- _Task data_
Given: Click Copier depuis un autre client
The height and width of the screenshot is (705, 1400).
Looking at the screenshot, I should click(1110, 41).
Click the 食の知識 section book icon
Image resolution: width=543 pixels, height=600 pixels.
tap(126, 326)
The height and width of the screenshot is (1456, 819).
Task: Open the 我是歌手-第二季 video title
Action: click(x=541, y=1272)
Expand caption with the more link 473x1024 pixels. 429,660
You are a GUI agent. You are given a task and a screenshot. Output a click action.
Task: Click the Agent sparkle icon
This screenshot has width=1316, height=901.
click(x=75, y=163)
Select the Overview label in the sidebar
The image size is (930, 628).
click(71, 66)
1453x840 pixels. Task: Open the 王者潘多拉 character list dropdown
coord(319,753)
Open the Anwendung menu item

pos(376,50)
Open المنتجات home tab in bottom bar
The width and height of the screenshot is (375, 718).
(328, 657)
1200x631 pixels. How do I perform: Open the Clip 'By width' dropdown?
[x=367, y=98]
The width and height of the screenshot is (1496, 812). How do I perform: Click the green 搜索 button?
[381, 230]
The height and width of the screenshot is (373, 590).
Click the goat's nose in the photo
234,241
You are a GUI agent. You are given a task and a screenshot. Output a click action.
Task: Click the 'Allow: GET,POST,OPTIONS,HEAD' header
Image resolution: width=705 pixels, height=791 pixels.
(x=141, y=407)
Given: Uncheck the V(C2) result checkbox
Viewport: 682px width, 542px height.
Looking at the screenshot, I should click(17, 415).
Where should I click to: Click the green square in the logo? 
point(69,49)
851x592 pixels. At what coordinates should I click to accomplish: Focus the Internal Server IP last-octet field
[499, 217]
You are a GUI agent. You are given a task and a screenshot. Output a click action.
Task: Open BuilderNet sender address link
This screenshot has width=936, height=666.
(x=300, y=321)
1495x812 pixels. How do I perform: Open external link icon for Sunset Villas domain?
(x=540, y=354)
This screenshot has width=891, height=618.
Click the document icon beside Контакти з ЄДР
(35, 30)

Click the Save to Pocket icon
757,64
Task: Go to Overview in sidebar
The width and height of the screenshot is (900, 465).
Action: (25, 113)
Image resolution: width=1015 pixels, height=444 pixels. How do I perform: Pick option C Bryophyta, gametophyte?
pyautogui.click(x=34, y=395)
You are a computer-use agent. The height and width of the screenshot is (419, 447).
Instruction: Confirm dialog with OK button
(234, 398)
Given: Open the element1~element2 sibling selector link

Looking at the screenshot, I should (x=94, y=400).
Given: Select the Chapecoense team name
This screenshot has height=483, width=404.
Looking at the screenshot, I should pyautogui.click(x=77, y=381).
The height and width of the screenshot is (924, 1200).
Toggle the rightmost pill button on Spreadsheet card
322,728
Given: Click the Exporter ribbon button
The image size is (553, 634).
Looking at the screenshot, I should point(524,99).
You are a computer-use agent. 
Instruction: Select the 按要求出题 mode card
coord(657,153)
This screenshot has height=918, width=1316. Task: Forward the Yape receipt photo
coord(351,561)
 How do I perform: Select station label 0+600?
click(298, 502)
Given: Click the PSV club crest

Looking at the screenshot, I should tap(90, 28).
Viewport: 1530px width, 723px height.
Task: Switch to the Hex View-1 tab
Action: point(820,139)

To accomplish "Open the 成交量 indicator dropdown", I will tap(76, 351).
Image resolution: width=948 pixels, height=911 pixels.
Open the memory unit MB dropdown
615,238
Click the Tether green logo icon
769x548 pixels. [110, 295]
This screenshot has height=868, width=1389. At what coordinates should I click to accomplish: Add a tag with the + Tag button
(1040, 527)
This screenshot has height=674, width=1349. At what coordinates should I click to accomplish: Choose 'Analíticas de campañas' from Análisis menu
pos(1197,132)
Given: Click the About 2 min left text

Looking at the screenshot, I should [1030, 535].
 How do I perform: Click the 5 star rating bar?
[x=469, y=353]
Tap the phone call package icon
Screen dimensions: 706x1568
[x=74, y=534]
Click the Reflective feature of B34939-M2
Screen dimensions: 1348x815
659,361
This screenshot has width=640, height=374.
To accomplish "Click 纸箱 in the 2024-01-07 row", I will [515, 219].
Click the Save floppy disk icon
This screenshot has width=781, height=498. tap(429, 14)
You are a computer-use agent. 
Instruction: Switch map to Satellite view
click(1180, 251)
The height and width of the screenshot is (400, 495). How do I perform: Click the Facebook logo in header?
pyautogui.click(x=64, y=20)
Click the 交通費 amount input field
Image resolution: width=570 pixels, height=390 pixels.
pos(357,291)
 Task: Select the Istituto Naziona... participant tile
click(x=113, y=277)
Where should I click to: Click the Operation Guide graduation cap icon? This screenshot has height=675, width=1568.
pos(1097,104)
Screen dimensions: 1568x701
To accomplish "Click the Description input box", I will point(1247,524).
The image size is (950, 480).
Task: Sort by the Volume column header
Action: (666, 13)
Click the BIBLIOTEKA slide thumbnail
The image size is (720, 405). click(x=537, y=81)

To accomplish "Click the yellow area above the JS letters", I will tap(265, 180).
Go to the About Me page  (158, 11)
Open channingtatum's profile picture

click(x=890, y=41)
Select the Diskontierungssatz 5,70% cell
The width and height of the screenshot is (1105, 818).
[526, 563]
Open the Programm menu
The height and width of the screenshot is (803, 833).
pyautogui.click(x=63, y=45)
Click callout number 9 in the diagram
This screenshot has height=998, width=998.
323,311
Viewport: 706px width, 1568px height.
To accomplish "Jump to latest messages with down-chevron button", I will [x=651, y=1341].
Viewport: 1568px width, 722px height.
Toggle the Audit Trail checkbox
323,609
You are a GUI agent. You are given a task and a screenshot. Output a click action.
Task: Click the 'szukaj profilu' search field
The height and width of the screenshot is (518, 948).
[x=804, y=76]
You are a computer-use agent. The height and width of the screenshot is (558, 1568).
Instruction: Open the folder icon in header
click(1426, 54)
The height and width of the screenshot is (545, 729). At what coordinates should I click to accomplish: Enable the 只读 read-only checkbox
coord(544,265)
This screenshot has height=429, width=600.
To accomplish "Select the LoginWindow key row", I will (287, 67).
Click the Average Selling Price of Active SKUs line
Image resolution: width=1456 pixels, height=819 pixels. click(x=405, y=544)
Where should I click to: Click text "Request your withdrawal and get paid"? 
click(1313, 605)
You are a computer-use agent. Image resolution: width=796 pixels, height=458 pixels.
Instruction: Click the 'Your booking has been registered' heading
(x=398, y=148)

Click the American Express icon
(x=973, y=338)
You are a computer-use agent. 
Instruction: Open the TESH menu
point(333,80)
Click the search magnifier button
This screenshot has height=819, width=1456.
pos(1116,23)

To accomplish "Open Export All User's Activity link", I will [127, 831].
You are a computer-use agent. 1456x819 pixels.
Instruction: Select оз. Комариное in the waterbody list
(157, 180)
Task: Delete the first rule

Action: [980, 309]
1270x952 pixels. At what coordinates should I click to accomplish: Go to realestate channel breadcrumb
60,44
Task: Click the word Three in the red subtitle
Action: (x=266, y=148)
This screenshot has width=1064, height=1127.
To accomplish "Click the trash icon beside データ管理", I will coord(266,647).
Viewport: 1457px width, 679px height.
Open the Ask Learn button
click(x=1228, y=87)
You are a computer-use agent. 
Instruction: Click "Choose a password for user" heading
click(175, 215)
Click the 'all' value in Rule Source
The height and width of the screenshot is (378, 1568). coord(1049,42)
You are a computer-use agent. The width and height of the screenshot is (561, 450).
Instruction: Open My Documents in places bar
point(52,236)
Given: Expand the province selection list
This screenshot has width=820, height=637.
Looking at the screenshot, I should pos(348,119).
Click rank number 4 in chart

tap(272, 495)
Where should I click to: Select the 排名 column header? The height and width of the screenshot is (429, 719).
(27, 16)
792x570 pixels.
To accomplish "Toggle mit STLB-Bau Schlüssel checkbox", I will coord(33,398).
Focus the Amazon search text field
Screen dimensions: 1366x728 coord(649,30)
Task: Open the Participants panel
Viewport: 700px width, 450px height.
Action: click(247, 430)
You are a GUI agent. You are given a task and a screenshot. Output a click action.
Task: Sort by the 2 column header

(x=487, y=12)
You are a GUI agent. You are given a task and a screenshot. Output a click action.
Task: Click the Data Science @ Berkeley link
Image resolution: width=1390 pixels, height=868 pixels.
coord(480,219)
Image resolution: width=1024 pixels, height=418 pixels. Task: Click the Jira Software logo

- _What you will do_
In the entries above, identify every line with the string "Expand".

- _Exercise response_
Expand caption with the more link 473x1024 pixels. 429,660
Given: Expand the province selection list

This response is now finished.